::: SELECTION :::

The last mile problem, which now limits effective video delivery, is overcome when wireless networks for Internet access are being utilized (ZD, 1997a), ( ZD, 1997b), (ZD, 1997c). In California, the Bonita School District, in the Los Angeles County, is currently planning to link up all its fourteen schools with a wireless Internet access network, as Washington, D.C. schools have already done (ZD, 1997a), (TV, 1997).

Wireless Internet access networks with data rates of 3Mbps, which is twice that of a T1 line, easily support multimedia applications including full motion video and Internet telephone communications. The per site installation cost of a wireless system is, presently, $6,000, and is expected to decrease, where single installations may easily accommodate one hundred users (ZD, 1997a). In addition to offering superior quality over telephone lines, wireless Internet connections also eliminate costly telephone bills and pay for themselves in one or two years.

Server

The Server is the origin of the transmission, and the power of its performance directly affects the quantitative and qualitative features of the accessed presentations. The necessary server must feature multi casting (multiple broadcasting), which is the simultaneous transmission to multiple users of Internet data, including live audio and live video (PC, 1997).

To best emulate the in-classroom lecture environment, the presentations must be made live, with real-time interaction. Live presentations delivery can be easily implemented with the popular RealAudio servers, and may include audio, video and animation (RA, 1998). This is a proven technology, with about 30,000 servers in use, and over one million respective players already downloaded (RA, 1998a).

For live interaction, there are two options. One is the electronic mail. In this case, the instructor, during, or at the end of the live lecture, will read the electronic mail of the cyber audience and will respond verbally before ending the live presentation. However, sometimes, it may take hours for an e-mail to arrive, and this approach may end up being impractical. The other option is live Internet audio, or video, broadcast from each student station, and a multi-browser multi-listening configuration at the instructor's site, which might be somewhat technologically demanding.

An easy start into the Internet global education delivery is offering predesigned educational programs on demand. In this case, the program, which may include audio, video and predesigned interaction, resides in the instructor's server from where it can be accessed at any time.

The delivery of the associated audio or video can be, either downloaded files in their full size and played on arrival, or can be downstreamed files sent in isochnonically delivered data packets, where the modem requirements can be as low as 14.4Kbps. However, with today's 56Kbps modems high quality audio can be received even via telephone lines.

::: RECORD SET :::

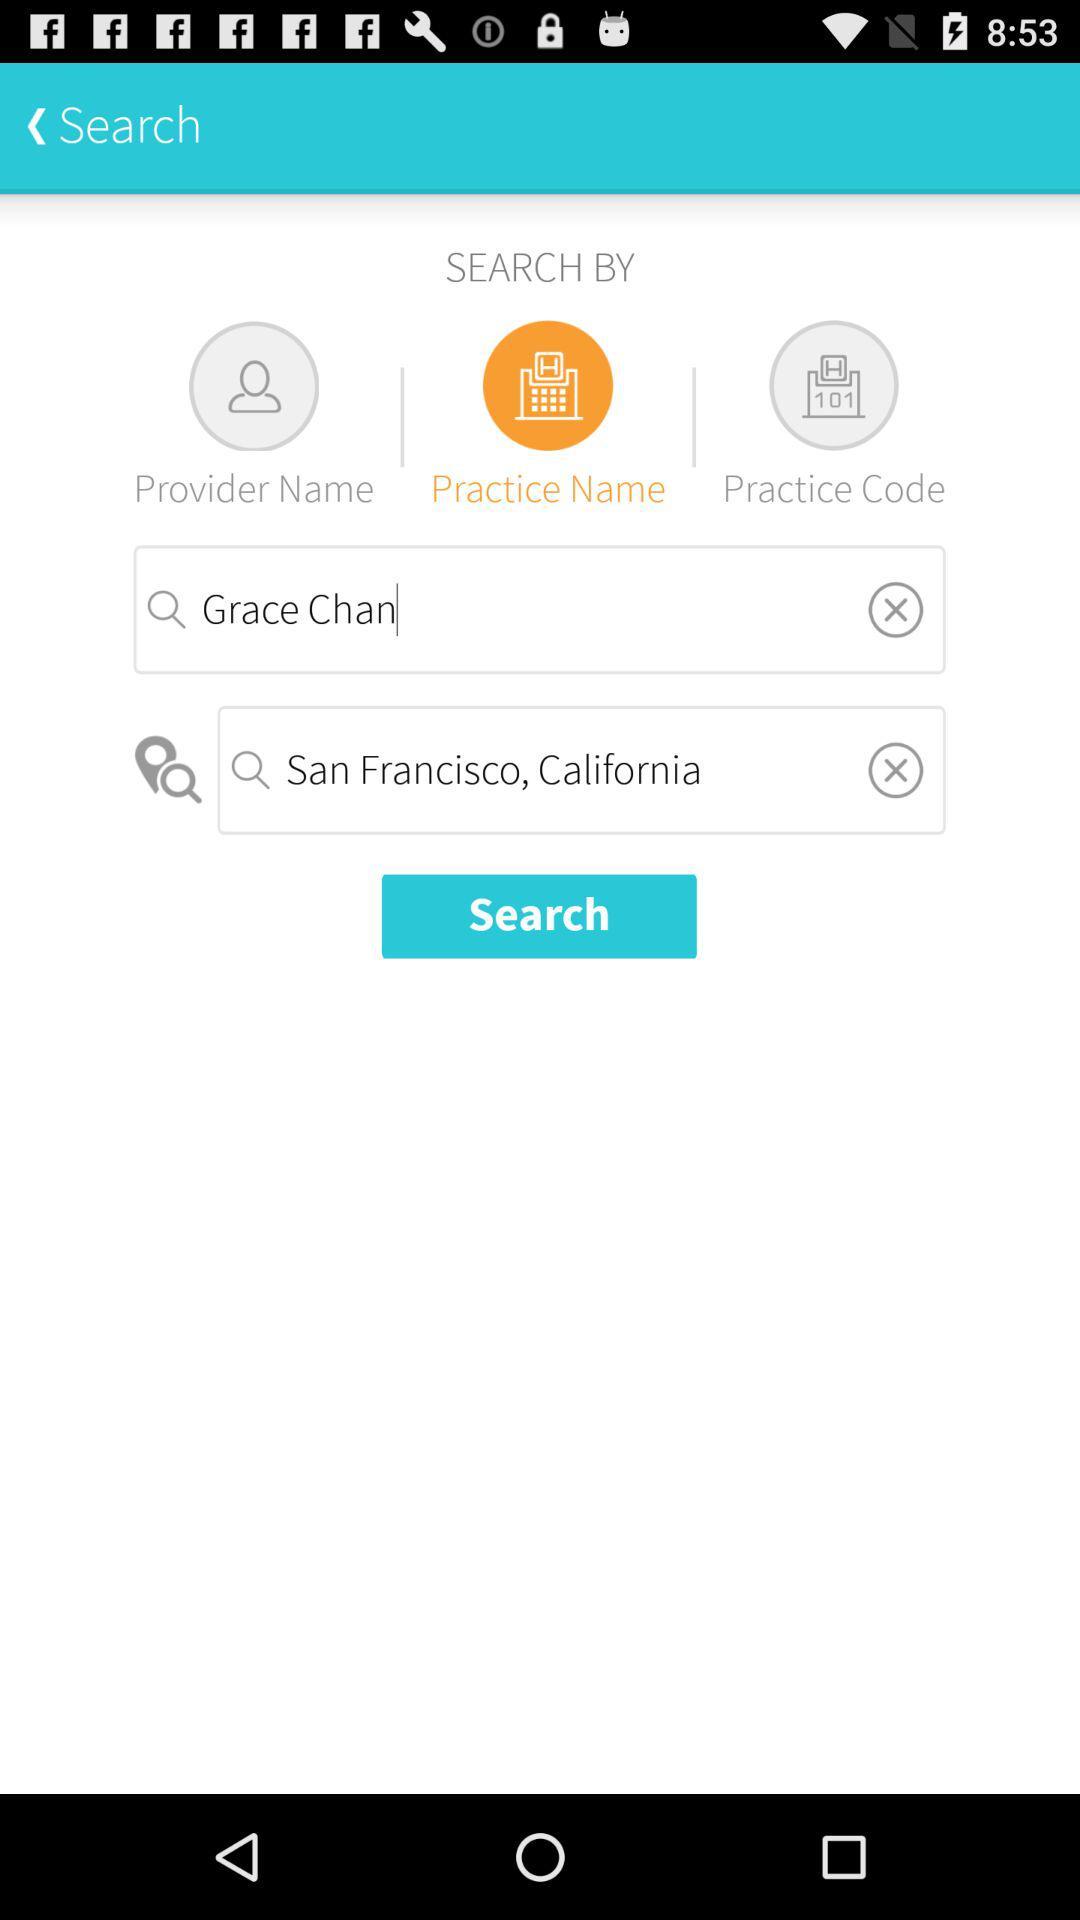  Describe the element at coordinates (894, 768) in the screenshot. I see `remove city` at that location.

:::
::: RECORD SET :::

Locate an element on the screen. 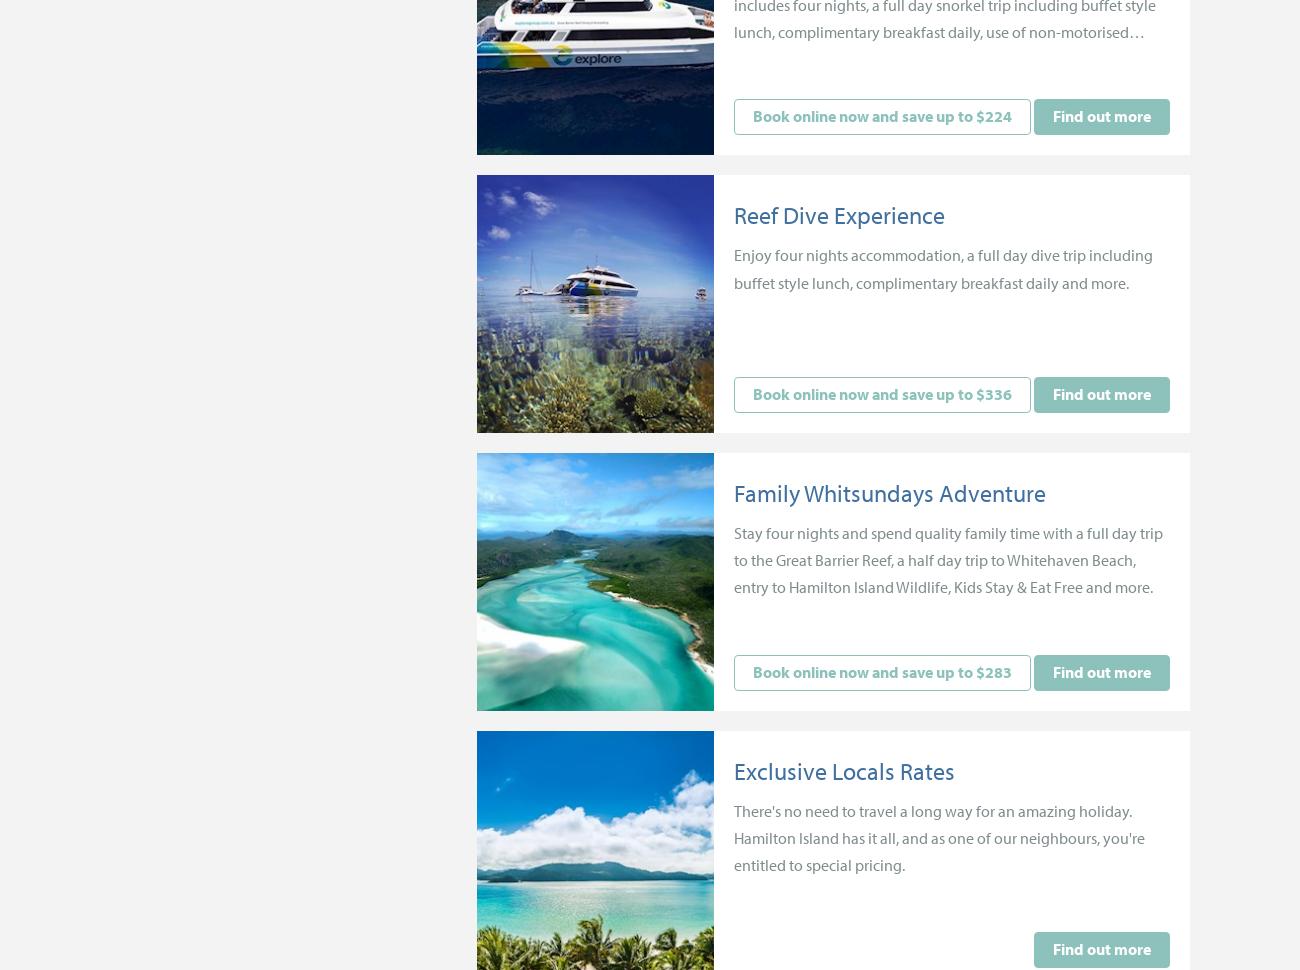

:::

# EXERCISE REQUIREMENTS
a – In the passage on Internet-based education delivery, translate the following sentence into Spanish: "The Server is the origin of the transmission, and the power of its performance directly affects the quantitative and qualitative features of the accessed presentations."
b – Continue the passage on Internet-based education delivery, starting after its final sentence.

# EXERCISE RESPONSES
a – El servidor es el origen de la transmisión, y la potencia de su rendimiento afecta directamente a las características cuantitativas y cualitativas de las presentaciones a las que se accede.

b –
Browser

At the student's computer, the browser must be compatible with the technology of the delivered program, and should have installed the necessary plug-ins, like the audio, video or animation players. This should not pose a problem, because the instructor's side will be providing the cyber audience with all necessary information on the needed infrastructure.

At the instructor's computer, if no live interaction is expected, the e-mail capability will suffice. On the other hand, if there is to be real-time interaction, the instructor's computer must have multireceiving (multiple receiving) audio or video capabilities. This can be accomplished through multiple browser installations with own audio/video players. Eventually, there will be multireceiving browsers for educational or similar needs. Using multiple browsers openings the author was able to simultaneously hear only up to two independent audio sources.

Satellite Internet Access

Neither the instructor nor the student need be in a fixed geographical location in order to interact over the Internet. Today's technology facilitates satellite Internet access via portable small size antennas that connect to notebook computers (Alpha, 1998).

Administrative Considerations

An educational program, in addition to the actual delivery of the planned education, entails a large number of support activities, such as the posting and the maintenance of academic information. This need can also be fully supported by an appropriate website.

Such site will display information on the institution itself, on the course availability and scheduling, on course syllabi and faculty interests, as well on other related activities or services, making any person-to-person contact unnecessary. Through the same site, students, through passwords, will be able to access their records, or other confidential information. Also, through the site prospective students may formally register by completing appropriate forms.

Faculty, who may be located around the world, will also receive the class rosters, and enter the grades via this site. Thus, all administrative needs can be met through the Internet Technology.

Instructional Considerations

The prime instructional considerations in Internet delivered education are two. The technical support the instructor will need in the preparation of cyber course, and a mechanism for the evaluation of the cyber students.

Not too long ago, professors were using the services of graphic designers for the preparation of visual aids, and the services of typists for their notes. These days are past and gone. Today, professors are computer literate by necessity, and are expected to be preparing their own electronic presentations, using appropriate software applications. Similarly, while today professors use the services of Website designers for the preparation of their cyber courses, in the near future they will be expected to use cyber courses development tools themselves as part of their instructional activities (Asymetrix, 1998)

Such cyber course development applications provide users with a ready structure, a shell, where stand-alone files (text, audio, video or animation) will be linked to the shell resulting in a complete Internet deliverable presentation.

In a cyber instruction environment student evaluation, is a major issue. However, it may take one or both of two equally valid forms. One is the traditional examinations, which, in this case, will be proctored by an institutional representative. The other is, video or audio only, live Internet presentations, technically similar to those of the instructor.

Behavioral Considerations

It is true that cyber instruction deprives the education process of the very important classroom ambience for which there is no direct replacement.

However, with Internet audio and video in multi casting and multi receiving mode, we may create a live global conferencing environment. It is quite possible, that because of its global nature, student cyber attendance may be more interesting and more punctual than traditional classroom attendance. Undoubtedly, it will be most fascinating, for once or twice a week, to be meeting in cyberspace with classmates from various parts of the world.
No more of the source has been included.